In & Out is W‘s weekly newsletter rundown of what’s necessary to know in fashion and culture, and what you can just let pass you on by. To get it in your inbox every Thursday morning, subscribe here (be sure to check the “In & Out Weekly” box when signing up). This week, we discuss how much we really missed Rihanna’s constant presence in the culture, the power of keeping your own face, and Olivia Spencer and Melissa McCarthy’s take on the superhero genre.
In: The Coming Rihanna-ssance?
Out: Low Profiles
Have you had a Rihanna-shaped hole in your heart over the past year? It’s not like the world’s most “IDGAF” multi-hyphenate completely disappeared, it’s just that, well, we weren’t getting nearly as much Rih content as we were used to. Well, it seems in the past few weeks ol’ Bad Gal RiRi has been gearing her public profile back up. In fact, in a recent Instagram comment spree, she even hinted that she might have some form of new music coming “soon” (she added it may just be a single song). We do miss the feeling of a fresh Rihanna bop, but she’s not skimping on one of her other gifts to the world: amazing and unafraid street style. On Monday, she showed up to her mother’s birthday party in a leather jacket and pants that were seemingly completely see-through. She was also the first to sport Celine’s recent collaboration with Tyson Reeder. She wore it to go grocery shopping, natch. We’ve also seen her recently in feather-adorned jeans and plenty of statement coats. But the sudden uptick in public activity hasn’t stopped her from staying politically active, either. Alongside her longtime assistant, Rihanna went undercover to attend a #StopAsianHate march in New York City. When she was chatting with a fellow demonstrator, she casually gave him her Instagram handle only for him to be stunned that it was actually Rihanna.
In: Justine Bateman on Aging Naturally in Hollywood
Out: Worrying Too Much About Your Face
Ever notice how sometimes an actress who came to prominence in their teens and twenties still seemingly has the same taut skin decades afterward? Listen, no judgment. It’s a tough business, and modern dermatology (and plastic surgery) offers plenty of tantalizing options. Still, it’s a definite mistake for everyone to hold themselves to Hollywood’s standards—even former teen stars. Justine Bateman became a star thanks to playing the superficial sister on Family Ties, but the now-55-year-old had no interest in looking like a teenager forever. In fact, she even wrote a book about it. Face: One Square Foot of Skin is a collection of short stories written after conversations Bateman had with real women (including famous ones) about their aging journeys and face-related worries. “We’re not talking about facial reconstruction because there’s been an accident or genetic problem,” Bateman told W. “This is just because somebody said that you look like you’ve got some jowls?
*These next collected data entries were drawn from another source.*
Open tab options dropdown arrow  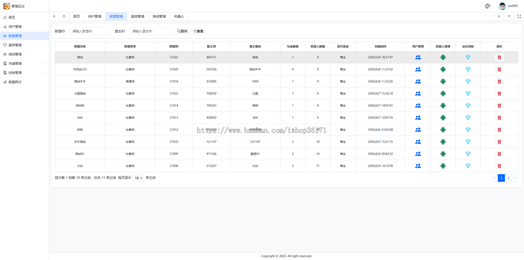(x=509, y=16)
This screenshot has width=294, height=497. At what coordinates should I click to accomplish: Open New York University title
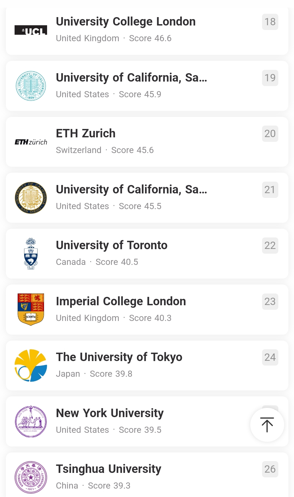110,413
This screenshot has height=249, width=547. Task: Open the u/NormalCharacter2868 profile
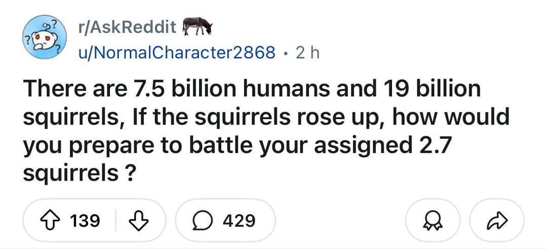(176, 52)
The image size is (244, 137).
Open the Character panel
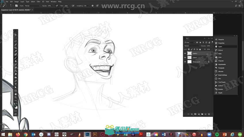(221, 39)
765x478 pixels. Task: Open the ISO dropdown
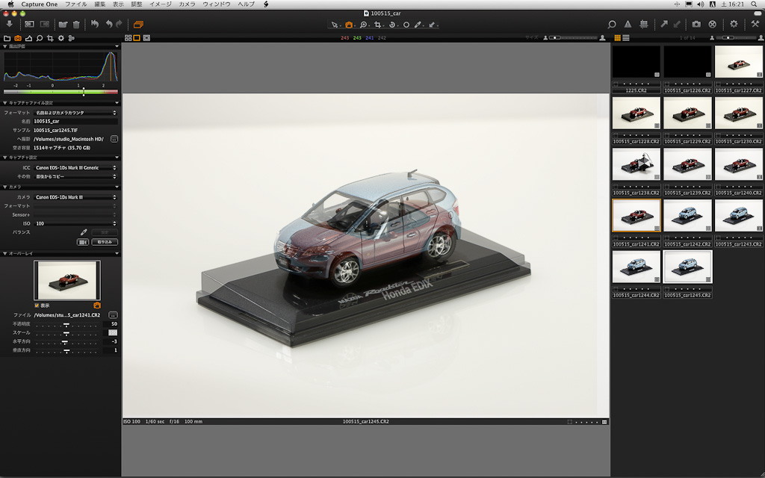pyautogui.click(x=75, y=223)
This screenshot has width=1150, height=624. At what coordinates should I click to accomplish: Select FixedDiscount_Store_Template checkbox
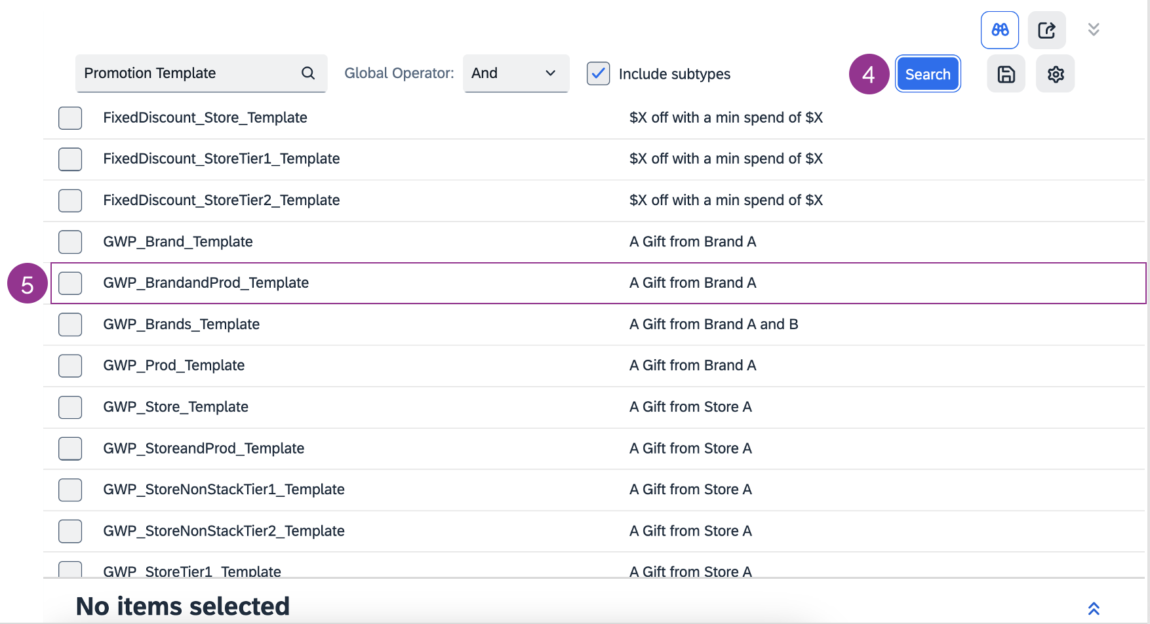click(x=70, y=118)
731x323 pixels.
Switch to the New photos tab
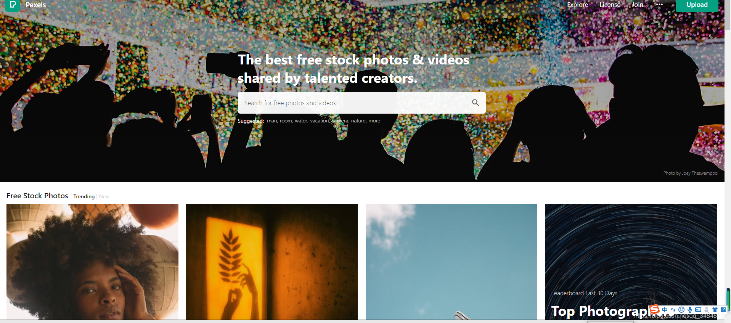[x=104, y=196]
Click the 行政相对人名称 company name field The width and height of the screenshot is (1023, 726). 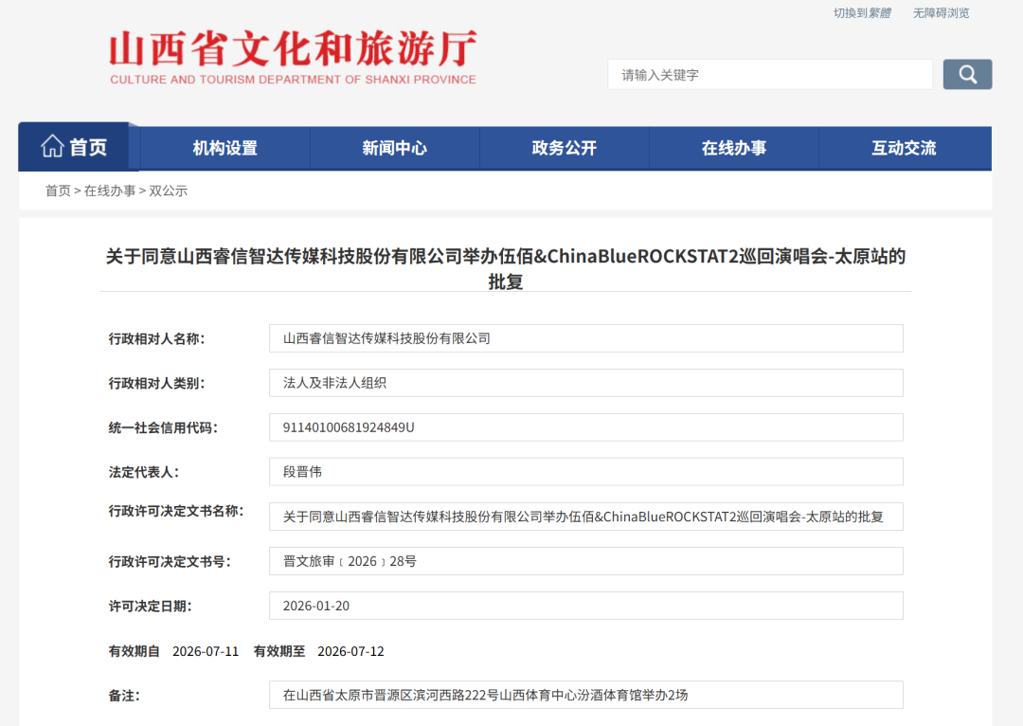coord(585,338)
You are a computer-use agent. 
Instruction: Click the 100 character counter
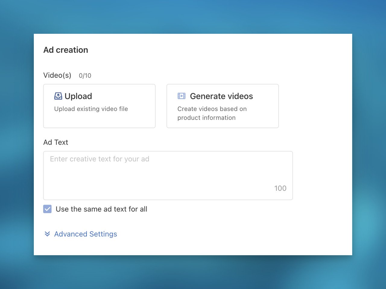[x=280, y=188]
And the idea that an older woman’s face is something that should be deleted—I wanted to examine why we have these ideas in our society at all.” She also explores the particular Hollywood problem of actresses freezing their faces in time with all sorts of fillers, only to have to figure out how to then convey actual human emotions with that chemically assisted face on screen. Sigh.
In: Josh Hartnett’s Surprising Return
Out: Erin Brockovich Redux
How do Melissa McCarthy and Octavia Spencer as superheroes sound to you? Because that’s the plot, essentially, to Netflix’s big film this weekend, Thunder Force. Reviews aren’t out yet, but we’re not expecting Oscar-level entertainment. Meanwhile, the long-delayed Voyagers, which stars Tye Sheridan, Lily-Rose Depp, Fionn Whitehead, and Isaac Hempstead Wright as repressed teens in space, hits theaters and VoD this weekend. Reviews for this one are in, but don’t expect any Oscars either.
Television has more variety. On Wednesday, HBO debuted Exterminate All The Brutes, an ambitious mini-series that mixed documentary with historical reenactments (led by Josh Hartnett, of all actors!). Based on the book of the same name, it’s an unflinching look at the brutal impact of European colonialism. On Friday, Amazon Prime has Lena Waithe’s latest show Them, which uses the horror genre as a way to explore the cultural shifts of Compton, California in the ‘50s.
In lighter fare, Comedy Central has Doing the Most With Phoebe Robinson on Friday. It finds the comedian interviewing celebs like Kevin Bacon and Whitney Cummings while trying out new activities like horseback riding. On Thursday, ABC has Rebel, a show loosely based on the life of Erin Brockovich. Although the main character, played by Katey Sagal, has another name, and the show has no other relationship to the Julia Roberts classic. Unlike that film, the reviews aren’t particularly great. TBS also has new series Chad, which stars SNL veteran Nasim Pedrad in a sort of Pen15-like situation, except she plays an awkward teenage boy.